В 1814 г. Гёте читает лирику персидского поэта Хафиза, его «Диван». Какая-то пелена спадает с его глаз: это — мир образов, которые давно у него мелькают, как его грёзы; ему открывается душа, которая воспринимает и чувствует, как и его душа. То же самое сочетание страстных порывов с мечтой о возвышенном, тот же метод освобождения от тягостного, мучительного через поэтическое воссоздание или через упорную работу над отвлечёнными темами. «Впечатление моё было очень живым…— признаёт Гёте, — и я должен был найти способ для личного отношения. Всё сродное по существу или мысли у меня выступило наяву, и притом с тем большей силой, чем настоятельнее была потребность избежать действительного мира в мире идеальном»

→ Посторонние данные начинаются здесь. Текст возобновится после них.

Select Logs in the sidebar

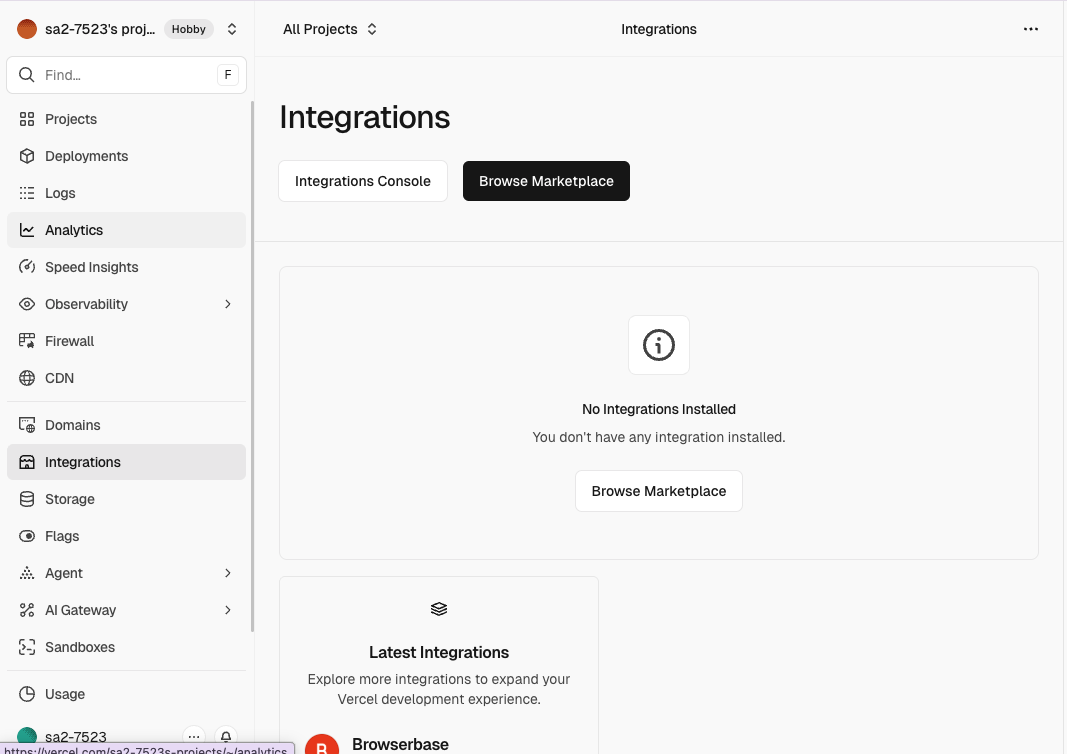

[348]. Он делает усилия сблизиться через поэтический труд с духом персидского поэта и таким образом найти успокоение от неудач в самозабвении творчества и в миросозерцании Востока [349].Аналогичным является случай с Пушкиным. Говоря о том, как великий поэт русской земли проявлял и при знакомстве с произведениями иностранной литературы ту же отзывчивость, какую его друзья с удивлением замечали при его соприкосновении с простым народом, Гоголь останавливается на планах, возникавших под таким влиянием. Испанский герой Дон-Жуан внушает Пушкину идею драмы, в которой с «ещё большим познанием души выставлены неотразимый соблазн развратителя, ещё ярче слабость женщины и ещё слышней сама Испания; «Фауст» Гёте навёл его вдруг на идею сжать в двух-трёх страничках главную мысль германского поэта — и дивишься, как она метко понята и как сосредоточена в одно крепкое ядро; терцины Данта внушили ему мысль, в таких же терцинах и в духе самого Данта, изобразить поэтическое младенчество своё в Царском Селе и т.д.»
[350].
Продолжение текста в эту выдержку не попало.